── ИСХОДНЫЙ ТЕКСТ ──

1. Allegro vivace e con brio
2. Allegretto scherzando
3. Tempo di Menuetto
4. Allegro vivace

Berlin Radio Symphony Orchestra.1982.
         (8)  


Aelina (13.09.2012 01:06)
Дорогой Mick M , спасибо за запись !

Mick_M (13.09.2012 01:09)
Aelina писал(а):
Дорогой Mick M , спасибо за запись !
Спасибо
musikus за напоминание!

Romy_Van_Geyten (13.09.2012 02:53)
Mick_M писал(а):
Спасибо musikus за напоминание!
Ага.
Опередили)) Спасибо.

Andrew_Popoff (13.09.2012 02:59)
Классное исполнение! Спасибо, Михаил!

Aelina (15.09.2012 20:59)
Вот это да !!!
Феерично !!!
Брависсимо !!!
Огромное спасибо Mick M и Юрию Константиновичу !!!
Бетховен -- гений !!!

Sovet (17.08.2015 00:12)
КИРИЛЛИНА:

ПОСТКЛАССИЦИЗМ: ВОСЬМАЯ СИМФОНИЯ

Внутренняя тема Восьмой симфонии F-dur ор. 93 — диалог Бетховена с классикой XVIII века.
Этим она напоминает симфонический дебют мастера.
Но модус диалога здесь ощутимо другой. В Первой симфонии тон был задиристо-полемическим;
сама демонстративная образцовость сонатного Allegro, полифонических изысков Andante и
виртуозно-легкого финала выглядела несколько вызывающей (наподобие легендарной реплики
Корреджо, впервые видевшего росписи Рафаэля в Ватикане и якобы воскликнувшего: «Anch’ io
sono pittore!» — «Я тоже художник!»). В Восьмой симфонии диалог с Гайдном и Моцартом
окрашен в шутливо-иронические, но притом ностальгические и любовные тона.

───
── НАБОР ДАННЫХ ──

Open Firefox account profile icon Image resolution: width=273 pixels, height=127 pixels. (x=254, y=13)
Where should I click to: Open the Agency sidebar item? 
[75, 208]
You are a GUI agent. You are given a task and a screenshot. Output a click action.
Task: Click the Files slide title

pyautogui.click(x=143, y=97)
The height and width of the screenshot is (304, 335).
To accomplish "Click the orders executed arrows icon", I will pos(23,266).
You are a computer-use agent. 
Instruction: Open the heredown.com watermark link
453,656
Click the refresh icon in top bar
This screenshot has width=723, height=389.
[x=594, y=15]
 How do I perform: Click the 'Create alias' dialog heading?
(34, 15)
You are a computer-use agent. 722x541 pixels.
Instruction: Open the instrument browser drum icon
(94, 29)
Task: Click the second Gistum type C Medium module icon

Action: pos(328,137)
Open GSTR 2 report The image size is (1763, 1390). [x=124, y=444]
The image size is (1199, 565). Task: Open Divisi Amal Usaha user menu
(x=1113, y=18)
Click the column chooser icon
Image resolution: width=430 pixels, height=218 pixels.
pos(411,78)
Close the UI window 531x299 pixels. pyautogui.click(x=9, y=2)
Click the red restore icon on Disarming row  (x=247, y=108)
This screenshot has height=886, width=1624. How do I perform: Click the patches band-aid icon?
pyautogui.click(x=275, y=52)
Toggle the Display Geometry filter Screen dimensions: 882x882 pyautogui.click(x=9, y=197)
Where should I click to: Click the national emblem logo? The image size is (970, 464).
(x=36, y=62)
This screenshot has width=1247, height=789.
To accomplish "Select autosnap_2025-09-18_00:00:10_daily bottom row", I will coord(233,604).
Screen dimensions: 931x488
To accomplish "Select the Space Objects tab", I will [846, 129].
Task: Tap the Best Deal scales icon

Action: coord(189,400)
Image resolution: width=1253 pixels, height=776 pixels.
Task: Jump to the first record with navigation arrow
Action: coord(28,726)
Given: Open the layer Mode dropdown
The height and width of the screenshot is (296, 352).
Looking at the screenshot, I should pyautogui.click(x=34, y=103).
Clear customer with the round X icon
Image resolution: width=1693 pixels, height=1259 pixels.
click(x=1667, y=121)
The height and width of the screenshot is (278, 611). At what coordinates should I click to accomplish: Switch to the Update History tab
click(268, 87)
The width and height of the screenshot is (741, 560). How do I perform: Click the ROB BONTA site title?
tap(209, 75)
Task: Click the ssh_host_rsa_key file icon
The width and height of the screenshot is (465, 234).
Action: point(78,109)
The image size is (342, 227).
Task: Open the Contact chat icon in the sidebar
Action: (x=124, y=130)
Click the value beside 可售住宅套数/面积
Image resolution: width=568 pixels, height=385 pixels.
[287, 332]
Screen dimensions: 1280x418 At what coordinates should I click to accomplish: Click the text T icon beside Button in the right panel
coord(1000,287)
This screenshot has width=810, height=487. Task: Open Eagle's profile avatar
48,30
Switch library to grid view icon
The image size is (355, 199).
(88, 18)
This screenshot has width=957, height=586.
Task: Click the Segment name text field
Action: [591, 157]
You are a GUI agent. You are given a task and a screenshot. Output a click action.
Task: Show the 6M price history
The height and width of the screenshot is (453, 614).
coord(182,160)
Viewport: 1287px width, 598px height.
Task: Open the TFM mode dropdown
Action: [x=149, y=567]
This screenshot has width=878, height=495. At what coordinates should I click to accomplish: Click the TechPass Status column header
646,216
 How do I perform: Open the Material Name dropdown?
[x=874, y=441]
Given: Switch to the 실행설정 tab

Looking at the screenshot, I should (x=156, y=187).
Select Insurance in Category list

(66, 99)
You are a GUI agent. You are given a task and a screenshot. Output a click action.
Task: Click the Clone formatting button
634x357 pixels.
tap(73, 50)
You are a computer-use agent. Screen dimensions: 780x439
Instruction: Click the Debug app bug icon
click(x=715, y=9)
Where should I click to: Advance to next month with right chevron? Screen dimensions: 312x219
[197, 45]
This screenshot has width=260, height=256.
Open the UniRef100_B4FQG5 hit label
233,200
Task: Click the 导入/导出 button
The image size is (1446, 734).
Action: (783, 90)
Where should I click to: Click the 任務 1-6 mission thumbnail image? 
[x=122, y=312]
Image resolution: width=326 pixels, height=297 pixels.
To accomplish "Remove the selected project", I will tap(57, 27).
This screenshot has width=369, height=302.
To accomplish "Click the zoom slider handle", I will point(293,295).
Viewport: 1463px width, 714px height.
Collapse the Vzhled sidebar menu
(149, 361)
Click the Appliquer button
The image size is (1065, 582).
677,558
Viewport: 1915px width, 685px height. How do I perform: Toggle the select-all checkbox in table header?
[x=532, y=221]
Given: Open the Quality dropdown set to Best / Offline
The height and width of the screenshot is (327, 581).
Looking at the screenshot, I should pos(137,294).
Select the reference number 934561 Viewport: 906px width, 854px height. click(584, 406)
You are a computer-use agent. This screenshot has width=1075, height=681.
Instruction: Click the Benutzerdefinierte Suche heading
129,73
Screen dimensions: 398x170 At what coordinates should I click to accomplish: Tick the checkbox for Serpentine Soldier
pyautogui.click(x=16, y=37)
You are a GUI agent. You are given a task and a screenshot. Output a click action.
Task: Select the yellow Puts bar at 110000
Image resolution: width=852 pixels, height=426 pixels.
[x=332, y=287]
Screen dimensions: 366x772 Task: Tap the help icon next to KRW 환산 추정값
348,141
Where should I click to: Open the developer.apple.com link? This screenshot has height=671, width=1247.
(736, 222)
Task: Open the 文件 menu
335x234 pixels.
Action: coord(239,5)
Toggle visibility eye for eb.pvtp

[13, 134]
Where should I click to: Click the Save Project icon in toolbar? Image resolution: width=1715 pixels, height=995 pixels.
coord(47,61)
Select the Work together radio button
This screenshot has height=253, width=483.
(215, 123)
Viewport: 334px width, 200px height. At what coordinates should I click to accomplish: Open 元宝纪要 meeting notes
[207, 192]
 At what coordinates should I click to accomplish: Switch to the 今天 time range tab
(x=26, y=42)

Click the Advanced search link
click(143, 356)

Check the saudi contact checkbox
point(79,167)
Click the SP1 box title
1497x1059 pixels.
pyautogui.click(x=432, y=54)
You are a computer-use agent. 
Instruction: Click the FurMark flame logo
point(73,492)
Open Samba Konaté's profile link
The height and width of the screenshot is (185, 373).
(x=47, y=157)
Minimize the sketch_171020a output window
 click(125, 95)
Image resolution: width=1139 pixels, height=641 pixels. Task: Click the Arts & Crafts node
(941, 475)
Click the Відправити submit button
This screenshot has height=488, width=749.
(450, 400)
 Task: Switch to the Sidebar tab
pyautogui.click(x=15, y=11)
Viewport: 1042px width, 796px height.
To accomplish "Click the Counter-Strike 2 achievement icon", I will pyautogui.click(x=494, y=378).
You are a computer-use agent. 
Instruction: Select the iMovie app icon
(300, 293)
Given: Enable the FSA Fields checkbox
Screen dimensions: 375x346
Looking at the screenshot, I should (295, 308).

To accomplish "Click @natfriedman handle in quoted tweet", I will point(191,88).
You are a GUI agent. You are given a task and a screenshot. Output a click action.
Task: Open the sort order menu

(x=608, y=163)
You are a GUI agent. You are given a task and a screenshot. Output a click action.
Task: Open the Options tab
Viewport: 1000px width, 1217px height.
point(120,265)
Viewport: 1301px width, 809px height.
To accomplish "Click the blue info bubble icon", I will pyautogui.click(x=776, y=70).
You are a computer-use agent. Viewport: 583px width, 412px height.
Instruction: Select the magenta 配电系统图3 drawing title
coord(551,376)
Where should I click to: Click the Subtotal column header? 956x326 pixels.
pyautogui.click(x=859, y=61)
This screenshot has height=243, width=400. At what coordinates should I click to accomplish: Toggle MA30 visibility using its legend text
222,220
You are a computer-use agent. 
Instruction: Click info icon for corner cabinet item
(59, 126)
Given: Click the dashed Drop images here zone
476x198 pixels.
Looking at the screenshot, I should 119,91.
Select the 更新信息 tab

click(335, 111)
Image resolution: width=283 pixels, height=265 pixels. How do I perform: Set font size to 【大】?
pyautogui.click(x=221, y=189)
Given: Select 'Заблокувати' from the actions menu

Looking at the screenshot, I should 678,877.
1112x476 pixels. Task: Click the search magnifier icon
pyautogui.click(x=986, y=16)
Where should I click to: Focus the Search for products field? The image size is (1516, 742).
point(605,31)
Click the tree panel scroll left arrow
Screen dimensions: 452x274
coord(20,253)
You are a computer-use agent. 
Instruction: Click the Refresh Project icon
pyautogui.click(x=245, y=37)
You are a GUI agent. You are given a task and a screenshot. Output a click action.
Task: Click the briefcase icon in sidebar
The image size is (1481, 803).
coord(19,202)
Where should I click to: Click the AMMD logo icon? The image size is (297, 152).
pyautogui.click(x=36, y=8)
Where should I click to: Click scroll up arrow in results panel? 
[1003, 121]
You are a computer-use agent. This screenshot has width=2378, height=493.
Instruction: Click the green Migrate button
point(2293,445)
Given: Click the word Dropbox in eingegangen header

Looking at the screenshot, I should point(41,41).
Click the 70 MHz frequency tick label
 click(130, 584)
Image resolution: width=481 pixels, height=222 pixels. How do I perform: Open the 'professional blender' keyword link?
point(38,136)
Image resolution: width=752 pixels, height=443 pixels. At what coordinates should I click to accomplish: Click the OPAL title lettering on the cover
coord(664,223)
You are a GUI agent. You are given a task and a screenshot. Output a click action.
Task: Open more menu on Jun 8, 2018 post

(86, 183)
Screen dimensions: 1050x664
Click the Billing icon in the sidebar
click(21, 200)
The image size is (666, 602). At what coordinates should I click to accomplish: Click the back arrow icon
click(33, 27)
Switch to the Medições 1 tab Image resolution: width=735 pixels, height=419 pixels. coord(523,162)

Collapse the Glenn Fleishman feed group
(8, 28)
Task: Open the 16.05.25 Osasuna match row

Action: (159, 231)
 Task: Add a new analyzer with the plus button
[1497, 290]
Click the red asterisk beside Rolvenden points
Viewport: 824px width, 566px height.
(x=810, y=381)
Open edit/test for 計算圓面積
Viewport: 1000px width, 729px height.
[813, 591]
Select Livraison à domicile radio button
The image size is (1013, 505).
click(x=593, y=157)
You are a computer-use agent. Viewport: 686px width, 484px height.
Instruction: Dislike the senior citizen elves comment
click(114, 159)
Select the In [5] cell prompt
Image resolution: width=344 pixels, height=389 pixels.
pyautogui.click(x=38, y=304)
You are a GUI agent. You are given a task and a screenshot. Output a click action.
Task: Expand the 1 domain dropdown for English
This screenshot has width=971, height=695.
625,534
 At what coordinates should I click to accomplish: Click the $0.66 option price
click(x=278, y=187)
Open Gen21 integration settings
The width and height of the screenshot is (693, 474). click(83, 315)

───

[ЗАДАНИЕ A] Определите, соответствуют ли тексту о Восьмой симфонии утверждения: (i) Восьмая симфония написана в тональности F-dur; (ii) тон Первой симфонии назван шутливо-ироническим; (iii) третья часть симфонии называется Tempo di Menuetto. На каждое ответьте «да» или «нет» и дословно приведите решающие слова текста.
[ЗАДАНИЕ B] Допишите следующую часть текста о Восьмой симфонии, начиная после его последнего предложения.

[ОТВЕТ К ЗАДАНИЮ A]
(i) Да: «Внутренняя тема Восьмой симфонии F-dur ор. 93».
(ii) Нет: «В Первой симфонии тон был задиристо-полемическим».
(iii) Да: «3. Tempo di Menuetto».

[ОТВЕТ К ЗАДАНИЮ B]
Стилизация ли это?
Термин «стилизация» чаще всего используют по отношению к музыке XX века, но сам этот
прием не был редкостью и прежде, в том числе в XVIII веке, когда существовали четкие
понятия о разных «стилях», и композиторы этим эффективно пользовались. Как минимум три
основных стиля можно выделить в Мессе h-moll И. С. Баха (архаизирующий «старинный стиль»,
свободный стиль барочной полифонии и «театральный стиль»); примерно так же обстоит дело в
Мессе c-moll и Реквиеме Моцарта. Глюк стилизовал обработки протестантских хоралов,
создавая «древнегреческие» культовые песнопения в «Ифигении в Авлиде» и в «Ифигении в
Тавриде»; чрезвычайно широка стилистическая палитра в поздних операх Моцарта. Однако во
всех указанных случаях стиль использовался как знак, а не как сфера художественного
диалога. Тот же Моцарт, стилизуя в дуэте латников из «Волшебной флейты» баховскую
хоральную прелюдию, вовсе не ностальгировал по эпохе Барокко, не иронизировал над ней и не
подчеркивал дистанцию между «старым» и «новым» — просто ему требовалось подчеркнуть
крайнюю серьезность испытания, ожидающего героев.
В Восьмой симфонии Бетховена эстетическая ситуация ощутимо меняется. Классический стиль
становится здесь объектом почти постмодернистской саморефлексии и самоиронии, однако без
свойственной постмодернизму нигилистической тяги к саморазрушению. Напротив, Бетховен
вроде бы тщательно сохраняет и даже реставрирует форму и содержание раннеклассической
симфонии — да только пользуется при этом самыми современными методами, которые сводят на
нет эффект достоверности.
Я бы предложила называть это явление постклассицизмом (по аналогии с постмодернизмом).
Использовать термин «неоклассицизм» по отношению к произведению, написанному в 1812 году,
было бы искусствоведческим анахронизмом, но в то же время ясно, что Восьмая симфония не
просто находится в русле венско-классической традиции, а самым активным образом эту
традицию переосмысливает и переакцентирует.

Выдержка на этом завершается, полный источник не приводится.